In 1977, after auditioning with future members of Culture Club and getting the gig, he turned the band down in favor of Stewart Copeland's offer to form a power trio with a singer-songwriter-bass player from Newcastle by the name of Gordon Sumner aka Sting.
After Copeland wore a policeman's jacket at the band's first photoshoot, the band decided to call themselves The Police.
After a year, the struggling band recruited guitarist Andy Summers and The Police became a 4-piece group. The fateful decision to drop Padovani from the band came shortly after Summer's joining.
The rest, as they say, is history.
And it was a rare treat to watch Henry Padovani tonight at The Crazy Elephant.
Performing a solo set for almost an hour and a half with just a guitar and his soulful, gravelly voice, Henry took us on an extremely personal musical journey, singing in English and French, with a repertoire that covered everything from T. Rex to Nick Cave to Edith Piaf.
Alternating between a Gibson acoustic guitar (tuned D,G,D,G,B,D) and a cherry-red Gibson ES335 through a delicate tremelo effect, Padovani proved himself to be a very capable guitarist, playing blues-tinged solos as he accompanied himself on the bass strings.
Touring in support of a film documenting his time with The Police, "Rock n' Roll... of Corse!", Padovani is nothing but grateful for being part of London's scene in the late 70's -- "It was a great time!", he told me with a wide smile.
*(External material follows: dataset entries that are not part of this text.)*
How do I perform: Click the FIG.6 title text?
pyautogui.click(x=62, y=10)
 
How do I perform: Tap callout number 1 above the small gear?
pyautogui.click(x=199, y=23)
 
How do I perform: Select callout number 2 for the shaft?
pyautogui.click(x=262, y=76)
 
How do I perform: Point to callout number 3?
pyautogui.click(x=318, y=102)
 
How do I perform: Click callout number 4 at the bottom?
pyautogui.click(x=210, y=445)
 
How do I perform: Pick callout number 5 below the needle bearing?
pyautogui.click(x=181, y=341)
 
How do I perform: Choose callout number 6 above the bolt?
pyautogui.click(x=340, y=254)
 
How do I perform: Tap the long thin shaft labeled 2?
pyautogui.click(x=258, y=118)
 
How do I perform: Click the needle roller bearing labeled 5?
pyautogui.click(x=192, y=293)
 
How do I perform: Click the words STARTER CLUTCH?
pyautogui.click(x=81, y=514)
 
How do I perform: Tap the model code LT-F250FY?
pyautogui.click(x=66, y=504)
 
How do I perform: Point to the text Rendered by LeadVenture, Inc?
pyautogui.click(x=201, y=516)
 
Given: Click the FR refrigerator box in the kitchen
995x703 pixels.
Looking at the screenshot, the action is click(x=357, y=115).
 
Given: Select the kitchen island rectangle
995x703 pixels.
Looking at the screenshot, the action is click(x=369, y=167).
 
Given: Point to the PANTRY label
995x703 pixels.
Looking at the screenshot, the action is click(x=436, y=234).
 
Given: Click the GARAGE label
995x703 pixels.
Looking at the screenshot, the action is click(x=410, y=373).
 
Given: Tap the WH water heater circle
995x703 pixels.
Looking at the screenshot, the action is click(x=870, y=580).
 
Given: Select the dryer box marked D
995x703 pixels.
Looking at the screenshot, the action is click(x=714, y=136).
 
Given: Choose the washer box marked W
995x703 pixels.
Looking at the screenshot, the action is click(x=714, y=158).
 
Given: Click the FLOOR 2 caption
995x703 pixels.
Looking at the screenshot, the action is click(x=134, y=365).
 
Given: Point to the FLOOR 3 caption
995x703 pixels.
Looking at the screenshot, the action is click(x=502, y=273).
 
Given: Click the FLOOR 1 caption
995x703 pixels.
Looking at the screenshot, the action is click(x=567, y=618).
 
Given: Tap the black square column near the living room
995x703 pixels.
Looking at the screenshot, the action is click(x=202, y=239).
Now living in Paris, Henry plays frequently in London with his band The Flying Padovani's, performing what he describes as 'Link Wray-type stuff'.
So how does a self-professed punk-rocker reconcile himself to singing ballads with an acoustic guitar? "You know, these are great songs. Sometimes when I play them, I go somewhere else. And when I come back down to earth, I go "where the f--k am I?"